[Saved entries]
++++++++++++++++++++
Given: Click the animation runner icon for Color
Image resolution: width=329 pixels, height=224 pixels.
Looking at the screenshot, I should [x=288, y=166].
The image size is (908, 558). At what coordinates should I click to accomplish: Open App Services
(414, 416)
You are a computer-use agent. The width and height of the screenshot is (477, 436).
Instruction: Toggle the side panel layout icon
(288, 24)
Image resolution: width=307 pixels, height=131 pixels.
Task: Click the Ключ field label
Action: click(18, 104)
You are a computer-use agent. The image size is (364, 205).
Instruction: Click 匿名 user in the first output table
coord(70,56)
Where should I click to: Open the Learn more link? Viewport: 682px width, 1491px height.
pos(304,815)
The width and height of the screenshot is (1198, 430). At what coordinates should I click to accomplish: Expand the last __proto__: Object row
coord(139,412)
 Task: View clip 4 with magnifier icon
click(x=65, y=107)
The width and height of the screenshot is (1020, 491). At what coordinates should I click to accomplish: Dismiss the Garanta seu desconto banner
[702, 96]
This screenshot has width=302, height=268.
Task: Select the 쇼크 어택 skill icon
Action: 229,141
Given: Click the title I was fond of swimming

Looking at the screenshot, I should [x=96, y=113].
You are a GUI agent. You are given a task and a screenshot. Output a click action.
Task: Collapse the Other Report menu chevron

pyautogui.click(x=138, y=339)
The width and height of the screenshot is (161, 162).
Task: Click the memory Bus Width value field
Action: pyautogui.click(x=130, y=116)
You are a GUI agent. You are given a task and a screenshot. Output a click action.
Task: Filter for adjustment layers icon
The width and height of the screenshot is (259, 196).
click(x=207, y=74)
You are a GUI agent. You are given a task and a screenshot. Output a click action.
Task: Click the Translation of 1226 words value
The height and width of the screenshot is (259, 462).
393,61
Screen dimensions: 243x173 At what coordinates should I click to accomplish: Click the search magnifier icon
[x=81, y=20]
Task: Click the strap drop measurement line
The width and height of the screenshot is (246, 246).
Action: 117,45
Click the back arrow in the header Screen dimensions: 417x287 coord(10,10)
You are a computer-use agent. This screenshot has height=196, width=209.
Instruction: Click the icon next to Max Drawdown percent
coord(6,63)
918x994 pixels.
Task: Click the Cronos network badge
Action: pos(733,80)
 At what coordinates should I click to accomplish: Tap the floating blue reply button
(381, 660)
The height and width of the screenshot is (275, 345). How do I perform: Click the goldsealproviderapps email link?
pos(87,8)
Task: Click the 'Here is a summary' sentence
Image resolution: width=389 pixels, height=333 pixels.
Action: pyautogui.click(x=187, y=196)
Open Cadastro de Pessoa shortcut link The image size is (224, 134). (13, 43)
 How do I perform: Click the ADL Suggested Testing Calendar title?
++++++++++++++++++++
### What you have to do:
Write out a word-for-word copy of every entry above.

### Reply to the task:
Given: Click the animation runner icon for Color
Image resolution: width=329 pixels, height=224 pixels.
Looking at the screenshot, I should [x=288, y=166].
The image size is (908, 558). At what coordinates should I click to accomplish: Open App Services
(414, 416)
You are a computer-use agent. The width and height of the screenshot is (477, 436).
Instruction: Toggle the side panel layout icon
(288, 24)
Image resolution: width=307 pixels, height=131 pixels.
Task: Click the Ключ field label
Action: click(18, 104)
You are a computer-use agent. The image size is (364, 205).
Instruction: Click 匿名 user in the first output table
coord(70,56)
Where should I click to: Open the Learn more link? Viewport: 682px width, 1491px height.
pos(304,815)
The width and height of the screenshot is (1198, 430). At what coordinates should I click to accomplish: Expand the last __proto__: Object row
coord(139,412)
 Task: View clip 4 with magnifier icon
click(x=65, y=107)
The width and height of the screenshot is (1020, 491). At what coordinates should I click to accomplish: Dismiss the Garanta seu desconto banner
[702, 96]
This screenshot has width=302, height=268.
Task: Select the 쇼크 어택 skill icon
Action: 229,141
Given: Click the title I was fond of swimming

Looking at the screenshot, I should [x=96, y=113].
You are a GUI agent. You are given a task and a screenshot. Output a click action.
Task: Collapse the Other Report menu chevron

pyautogui.click(x=138, y=339)
The width and height of the screenshot is (161, 162).
Task: Click the memory Bus Width value field
Action: pyautogui.click(x=130, y=116)
You are a GUI agent. You are given a task and a screenshot. Output a click action.
Task: Filter for adjustment layers icon
The width and height of the screenshot is (259, 196).
click(x=207, y=74)
You are a GUI agent. You are given a task and a screenshot. Output a click action.
Task: Click the Translation of 1226 words value
The height and width of the screenshot is (259, 462).
393,61
Screen dimensions: 243x173 At what coordinates should I click to accomplish: Click the search magnifier icon
[x=81, y=20]
Task: Click the strap drop measurement line
The width and height of the screenshot is (246, 246).
Action: 117,45
Click the back arrow in the header Screen dimensions: 417x287 coord(10,10)
You are a computer-use agent. This screenshot has height=196, width=209.
Instruction: Click the icon next to Max Drawdown percent
coord(6,63)
918x994 pixels.
Task: Click the Cronos network badge
Action: pos(733,80)
 At what coordinates should I click to accomplish: Tap the floating blue reply button
(381, 660)
The height and width of the screenshot is (275, 345). How do I perform: Click the goldsealproviderapps email link?
pos(87,8)
Task: Click the 'Here is a summary' sentence
Image resolution: width=389 pixels, height=333 pixels.
Action: pyautogui.click(x=187, y=196)
Open Cadastro de Pessoa shortcut link The image size is (224, 134). (13, 43)
 How do I perform: Click the ADL Suggested Testing Calendar title?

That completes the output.